While having a cleanout of his shed Greg came across the instructions he’d been sent by Melb PC some time in the mid 90s when floppy drives and 28.8k modems ruled! As Windows 3.1 didn’t have dial-up capability Melb PC supplied a two floppy “Slipkit” including Trumpet Winsock which was downloadable from the BBS or it could be ordered from the office for $9.
Memories of the original Melb PC Internet services being run from loungerooms and bedrooms, Lynx, Gopher, arcane FTP commands, and the Green Guide being essential reading.
Replacing the hard drive in an older laptop or computer is an excellent and relatively cheap way to give it a new lease of life – going from being a donkey to a racehorse, at least it will feel that way! Frank was seeking help with picking an SSD for his old HP laptop. Given you can buy a 250GB SSD for around $50 skimping on size to save a few dollars probably isn’t worth the pain of trying to cope with a small drive. He learnt there are a variety to SSD forms, not all of which are suitable for an older laptop – wisely he was making use of the excellent resources of Yammer.
Julie mentioned the interesting case of a friend with health issues who lives alone and refuses to get a mobile phone for emergency use during a power failure. Fortunately her provider was going to supply some form of battery back-up for her newly installed NBN modem so her “landline” phone would still be available during a power outage.

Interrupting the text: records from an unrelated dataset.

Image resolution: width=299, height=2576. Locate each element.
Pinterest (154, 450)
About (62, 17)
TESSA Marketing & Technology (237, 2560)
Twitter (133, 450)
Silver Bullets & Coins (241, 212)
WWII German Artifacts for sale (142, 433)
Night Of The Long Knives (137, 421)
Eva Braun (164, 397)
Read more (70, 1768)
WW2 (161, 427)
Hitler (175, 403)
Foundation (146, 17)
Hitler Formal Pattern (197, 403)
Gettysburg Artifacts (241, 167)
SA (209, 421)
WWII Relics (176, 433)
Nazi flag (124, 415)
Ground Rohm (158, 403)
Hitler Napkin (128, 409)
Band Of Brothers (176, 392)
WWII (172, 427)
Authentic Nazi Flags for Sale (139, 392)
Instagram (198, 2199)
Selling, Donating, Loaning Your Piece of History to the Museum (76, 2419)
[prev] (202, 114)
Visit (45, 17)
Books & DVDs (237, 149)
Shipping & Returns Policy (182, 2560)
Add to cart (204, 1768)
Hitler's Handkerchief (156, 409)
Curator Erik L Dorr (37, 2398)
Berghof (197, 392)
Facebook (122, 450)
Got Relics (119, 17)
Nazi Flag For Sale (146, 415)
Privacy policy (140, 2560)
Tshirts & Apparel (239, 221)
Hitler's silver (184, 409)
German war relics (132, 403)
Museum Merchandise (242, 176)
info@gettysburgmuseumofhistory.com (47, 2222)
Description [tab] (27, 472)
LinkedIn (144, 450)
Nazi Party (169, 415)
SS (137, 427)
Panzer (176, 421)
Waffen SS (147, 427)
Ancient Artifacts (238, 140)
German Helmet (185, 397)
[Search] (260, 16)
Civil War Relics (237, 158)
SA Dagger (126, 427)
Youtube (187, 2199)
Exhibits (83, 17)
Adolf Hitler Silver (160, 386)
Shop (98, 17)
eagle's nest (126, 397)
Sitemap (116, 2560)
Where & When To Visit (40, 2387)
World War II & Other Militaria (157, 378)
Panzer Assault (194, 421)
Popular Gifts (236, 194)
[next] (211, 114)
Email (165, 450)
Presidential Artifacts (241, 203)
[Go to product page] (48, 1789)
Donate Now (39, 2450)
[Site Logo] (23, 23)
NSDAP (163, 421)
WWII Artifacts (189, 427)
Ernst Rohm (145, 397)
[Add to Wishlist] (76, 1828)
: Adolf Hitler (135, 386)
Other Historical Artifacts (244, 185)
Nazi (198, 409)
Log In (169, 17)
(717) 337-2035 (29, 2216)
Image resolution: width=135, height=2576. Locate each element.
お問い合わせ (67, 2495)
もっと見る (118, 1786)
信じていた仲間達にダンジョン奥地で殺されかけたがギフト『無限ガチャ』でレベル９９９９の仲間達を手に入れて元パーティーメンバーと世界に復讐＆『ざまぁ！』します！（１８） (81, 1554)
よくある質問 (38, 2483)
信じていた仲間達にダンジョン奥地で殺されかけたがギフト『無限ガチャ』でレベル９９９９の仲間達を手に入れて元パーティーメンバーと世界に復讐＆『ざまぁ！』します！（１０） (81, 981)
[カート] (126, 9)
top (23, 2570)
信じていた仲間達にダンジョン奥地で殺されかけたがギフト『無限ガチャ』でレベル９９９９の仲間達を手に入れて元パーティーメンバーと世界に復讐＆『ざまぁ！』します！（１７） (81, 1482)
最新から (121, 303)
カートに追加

It did highlight a lack of understanding on the behaviour of the various NBN technologies during a power failure – FTTP and FTTN would both work provided your modem, router, computer and phone were powered by a UPS. HFC and FTTC won’t because equipment in the street doesn’t have battery back-up.
It’s worth noting that some providers supply a modem with 4G mobile back-up, so provided your equipment is powered your connection will work regardless of the NBN technology used.
While phishing e-mails are generally obvious and hopefully most of us are savvy enough to spot them for what they are, David provided a salutary reminder that none of us is invulnerable and are all just a click away from being phished.
He’d been working on administering a PayPal account when, with impeccable timing, an e-mail arrived advising “you are in violation of PayPal’s Acceptable Use Policy”. He was only saved by deciding to consult with other relevant parties rather than simply actioning it himself, but the reason for doing so was purely administrative, not because he was wanted a second opinion as to the validity of the e-mail.
A very good, and thankfully fruitless, demonstration that given the right circumstances any one of us is susceptible to the social engineering tricks used in phishing e-mails. Even the most cautious of us can succumb in a moment of distracted weakness.